Requirement - Duplicate the following items, beginning at the line that contains "This screenshot has width=433, height=274." and ending after the line that contains "Action: click(151, 175)".

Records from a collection
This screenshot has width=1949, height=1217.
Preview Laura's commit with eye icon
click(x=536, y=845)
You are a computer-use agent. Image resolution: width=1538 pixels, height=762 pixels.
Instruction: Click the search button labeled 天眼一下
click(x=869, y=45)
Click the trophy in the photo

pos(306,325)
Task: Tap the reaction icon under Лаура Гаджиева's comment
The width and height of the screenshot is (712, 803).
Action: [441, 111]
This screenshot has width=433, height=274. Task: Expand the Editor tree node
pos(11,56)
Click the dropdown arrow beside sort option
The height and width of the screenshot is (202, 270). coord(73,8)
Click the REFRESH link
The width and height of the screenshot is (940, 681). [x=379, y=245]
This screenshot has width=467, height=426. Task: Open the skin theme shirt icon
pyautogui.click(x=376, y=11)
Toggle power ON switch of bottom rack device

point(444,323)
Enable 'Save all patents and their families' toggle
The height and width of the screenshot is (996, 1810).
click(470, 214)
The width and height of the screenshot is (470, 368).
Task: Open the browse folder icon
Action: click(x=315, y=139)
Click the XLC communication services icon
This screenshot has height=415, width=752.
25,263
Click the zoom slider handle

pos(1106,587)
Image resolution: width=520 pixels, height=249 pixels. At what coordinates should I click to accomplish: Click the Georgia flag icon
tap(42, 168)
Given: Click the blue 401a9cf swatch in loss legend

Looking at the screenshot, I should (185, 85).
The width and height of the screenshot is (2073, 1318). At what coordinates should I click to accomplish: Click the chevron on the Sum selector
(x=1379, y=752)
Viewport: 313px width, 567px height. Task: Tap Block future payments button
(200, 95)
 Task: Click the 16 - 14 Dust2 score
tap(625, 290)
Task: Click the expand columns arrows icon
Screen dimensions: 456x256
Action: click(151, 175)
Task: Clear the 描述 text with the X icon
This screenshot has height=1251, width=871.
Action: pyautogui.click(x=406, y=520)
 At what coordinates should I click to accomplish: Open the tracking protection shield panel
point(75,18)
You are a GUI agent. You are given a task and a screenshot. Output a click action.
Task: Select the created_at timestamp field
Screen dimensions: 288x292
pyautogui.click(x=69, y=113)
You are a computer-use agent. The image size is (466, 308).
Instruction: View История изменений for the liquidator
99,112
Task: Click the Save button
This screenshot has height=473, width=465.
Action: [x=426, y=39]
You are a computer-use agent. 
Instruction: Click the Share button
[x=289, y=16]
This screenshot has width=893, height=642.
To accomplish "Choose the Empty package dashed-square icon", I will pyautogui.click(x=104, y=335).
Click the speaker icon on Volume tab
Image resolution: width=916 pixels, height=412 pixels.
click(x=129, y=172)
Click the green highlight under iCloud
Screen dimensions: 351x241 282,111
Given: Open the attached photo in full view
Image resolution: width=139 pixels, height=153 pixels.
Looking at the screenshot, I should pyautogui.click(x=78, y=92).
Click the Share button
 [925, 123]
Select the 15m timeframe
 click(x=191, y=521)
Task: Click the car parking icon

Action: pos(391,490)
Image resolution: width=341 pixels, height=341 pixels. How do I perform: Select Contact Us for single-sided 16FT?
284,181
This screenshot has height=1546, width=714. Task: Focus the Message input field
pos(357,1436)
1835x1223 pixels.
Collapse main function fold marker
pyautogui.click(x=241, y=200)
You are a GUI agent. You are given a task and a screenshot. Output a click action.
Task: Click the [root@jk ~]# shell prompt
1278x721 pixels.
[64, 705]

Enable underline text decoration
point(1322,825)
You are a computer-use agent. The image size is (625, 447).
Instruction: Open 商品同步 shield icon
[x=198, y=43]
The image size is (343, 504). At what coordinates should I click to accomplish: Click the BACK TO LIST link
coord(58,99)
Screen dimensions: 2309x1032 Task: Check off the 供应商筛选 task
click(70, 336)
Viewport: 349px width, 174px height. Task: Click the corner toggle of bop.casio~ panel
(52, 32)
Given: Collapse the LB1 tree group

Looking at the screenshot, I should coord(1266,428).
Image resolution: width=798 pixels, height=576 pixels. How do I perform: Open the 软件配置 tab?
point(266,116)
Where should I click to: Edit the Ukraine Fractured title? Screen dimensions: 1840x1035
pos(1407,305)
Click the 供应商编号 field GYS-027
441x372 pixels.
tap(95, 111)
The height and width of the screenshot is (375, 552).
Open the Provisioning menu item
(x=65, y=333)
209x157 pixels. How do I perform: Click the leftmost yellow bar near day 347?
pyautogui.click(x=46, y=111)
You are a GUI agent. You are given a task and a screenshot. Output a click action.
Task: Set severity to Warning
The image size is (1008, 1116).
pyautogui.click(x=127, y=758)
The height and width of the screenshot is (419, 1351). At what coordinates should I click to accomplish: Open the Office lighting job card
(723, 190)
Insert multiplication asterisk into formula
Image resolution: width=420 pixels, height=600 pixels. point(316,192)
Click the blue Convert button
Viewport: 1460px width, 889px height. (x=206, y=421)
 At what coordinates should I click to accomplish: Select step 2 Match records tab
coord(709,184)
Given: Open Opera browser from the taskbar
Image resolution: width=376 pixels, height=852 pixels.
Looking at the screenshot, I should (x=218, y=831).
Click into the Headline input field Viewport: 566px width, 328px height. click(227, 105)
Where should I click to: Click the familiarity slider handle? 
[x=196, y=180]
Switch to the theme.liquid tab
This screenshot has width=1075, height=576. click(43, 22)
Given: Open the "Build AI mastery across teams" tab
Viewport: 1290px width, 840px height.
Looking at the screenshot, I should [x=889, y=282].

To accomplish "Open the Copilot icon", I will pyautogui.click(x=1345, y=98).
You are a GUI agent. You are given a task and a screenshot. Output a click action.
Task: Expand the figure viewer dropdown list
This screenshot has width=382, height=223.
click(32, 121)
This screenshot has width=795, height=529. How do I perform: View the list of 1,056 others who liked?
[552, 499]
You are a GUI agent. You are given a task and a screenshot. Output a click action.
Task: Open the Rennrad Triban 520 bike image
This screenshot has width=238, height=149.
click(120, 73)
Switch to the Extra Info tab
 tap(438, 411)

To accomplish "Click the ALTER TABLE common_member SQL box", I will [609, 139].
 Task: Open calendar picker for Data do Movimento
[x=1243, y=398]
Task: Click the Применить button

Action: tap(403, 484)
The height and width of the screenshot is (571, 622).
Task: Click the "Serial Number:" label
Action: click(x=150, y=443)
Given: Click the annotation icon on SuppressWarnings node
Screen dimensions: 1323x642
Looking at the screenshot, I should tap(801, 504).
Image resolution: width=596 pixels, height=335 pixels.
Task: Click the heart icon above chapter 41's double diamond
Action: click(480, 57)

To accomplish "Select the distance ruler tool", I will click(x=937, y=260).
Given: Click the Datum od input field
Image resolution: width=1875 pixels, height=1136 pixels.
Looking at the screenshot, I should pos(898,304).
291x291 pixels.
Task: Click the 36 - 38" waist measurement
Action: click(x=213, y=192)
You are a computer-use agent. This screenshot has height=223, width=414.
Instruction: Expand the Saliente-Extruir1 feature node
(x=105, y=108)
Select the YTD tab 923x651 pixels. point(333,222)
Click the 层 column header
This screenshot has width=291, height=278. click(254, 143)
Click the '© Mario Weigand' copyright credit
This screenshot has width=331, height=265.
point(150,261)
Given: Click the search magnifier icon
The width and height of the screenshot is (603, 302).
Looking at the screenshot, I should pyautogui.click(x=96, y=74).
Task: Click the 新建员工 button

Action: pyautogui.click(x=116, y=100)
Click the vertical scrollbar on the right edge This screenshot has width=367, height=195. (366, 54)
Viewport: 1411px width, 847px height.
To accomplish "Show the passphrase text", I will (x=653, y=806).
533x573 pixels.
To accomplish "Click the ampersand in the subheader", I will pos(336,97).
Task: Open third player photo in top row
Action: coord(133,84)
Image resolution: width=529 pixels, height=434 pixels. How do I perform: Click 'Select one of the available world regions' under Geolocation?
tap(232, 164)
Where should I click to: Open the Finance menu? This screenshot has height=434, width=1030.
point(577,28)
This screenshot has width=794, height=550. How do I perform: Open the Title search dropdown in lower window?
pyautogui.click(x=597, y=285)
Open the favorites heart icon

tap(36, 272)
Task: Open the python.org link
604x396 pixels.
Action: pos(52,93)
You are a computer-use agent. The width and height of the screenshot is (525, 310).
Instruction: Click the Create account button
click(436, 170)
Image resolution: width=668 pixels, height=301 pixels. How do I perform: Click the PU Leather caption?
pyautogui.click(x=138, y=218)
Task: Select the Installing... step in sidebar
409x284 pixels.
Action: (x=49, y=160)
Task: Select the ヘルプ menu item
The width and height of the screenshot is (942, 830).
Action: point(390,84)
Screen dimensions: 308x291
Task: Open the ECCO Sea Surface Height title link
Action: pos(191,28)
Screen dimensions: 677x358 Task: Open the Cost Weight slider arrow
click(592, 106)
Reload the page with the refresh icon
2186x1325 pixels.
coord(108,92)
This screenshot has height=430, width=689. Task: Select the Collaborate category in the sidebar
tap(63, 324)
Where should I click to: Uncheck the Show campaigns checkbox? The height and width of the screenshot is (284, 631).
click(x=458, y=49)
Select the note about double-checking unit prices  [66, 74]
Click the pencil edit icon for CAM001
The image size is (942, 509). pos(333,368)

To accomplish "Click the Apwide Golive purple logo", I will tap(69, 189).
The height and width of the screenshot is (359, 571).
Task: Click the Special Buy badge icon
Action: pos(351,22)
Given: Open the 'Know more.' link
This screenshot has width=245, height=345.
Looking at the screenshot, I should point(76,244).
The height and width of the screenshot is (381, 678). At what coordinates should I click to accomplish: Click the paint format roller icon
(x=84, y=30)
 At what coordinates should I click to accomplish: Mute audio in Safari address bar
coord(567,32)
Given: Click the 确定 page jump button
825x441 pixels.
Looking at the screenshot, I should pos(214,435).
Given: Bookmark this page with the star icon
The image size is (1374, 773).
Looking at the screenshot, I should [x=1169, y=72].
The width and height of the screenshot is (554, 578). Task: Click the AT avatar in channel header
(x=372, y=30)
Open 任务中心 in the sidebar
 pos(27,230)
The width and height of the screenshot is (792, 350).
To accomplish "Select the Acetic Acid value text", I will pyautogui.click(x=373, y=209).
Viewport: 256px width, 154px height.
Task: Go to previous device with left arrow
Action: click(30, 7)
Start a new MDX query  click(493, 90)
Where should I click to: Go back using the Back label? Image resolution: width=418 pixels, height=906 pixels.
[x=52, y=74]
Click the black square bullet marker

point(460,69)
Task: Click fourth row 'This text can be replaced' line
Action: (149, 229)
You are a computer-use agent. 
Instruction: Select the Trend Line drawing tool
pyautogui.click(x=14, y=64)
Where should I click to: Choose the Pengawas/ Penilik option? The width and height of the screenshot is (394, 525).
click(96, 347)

The reply -
This screenshot has width=433, height=274. Task: Expand the Editor tree node
pos(11,56)
Click the dropdown arrow beside sort option
The height and width of the screenshot is (202, 270). coord(73,8)
Click the REFRESH link
The width and height of the screenshot is (940, 681). [x=379, y=245]
This screenshot has width=467, height=426. Task: Open the skin theme shirt icon
pyautogui.click(x=376, y=11)
Toggle power ON switch of bottom rack device

point(444,323)
Enable 'Save all patents and their families' toggle
The height and width of the screenshot is (996, 1810).
click(470, 214)
The width and height of the screenshot is (470, 368).
Task: Open the browse folder icon
Action: click(x=315, y=139)
Click the XLC communication services icon
This screenshot has height=415, width=752.
25,263
Click the zoom slider handle

pos(1106,587)
Image resolution: width=520 pixels, height=249 pixels. At what coordinates should I click to accomplish: Click the Georgia flag icon
tap(42, 168)
Given: Click the blue 401a9cf swatch in loss legend

Looking at the screenshot, I should (185, 85).
The width and height of the screenshot is (2073, 1318). At what coordinates should I click to accomplish: Click the chevron on the Sum selector
(x=1379, y=752)
Viewport: 313px width, 567px height. Task: Tap Block future payments button
(200, 95)
 Task: Click the 16 - 14 Dust2 score
tap(625, 290)
Task: Click the expand columns arrows icon
Screen dimensions: 456x256
Action: click(151, 175)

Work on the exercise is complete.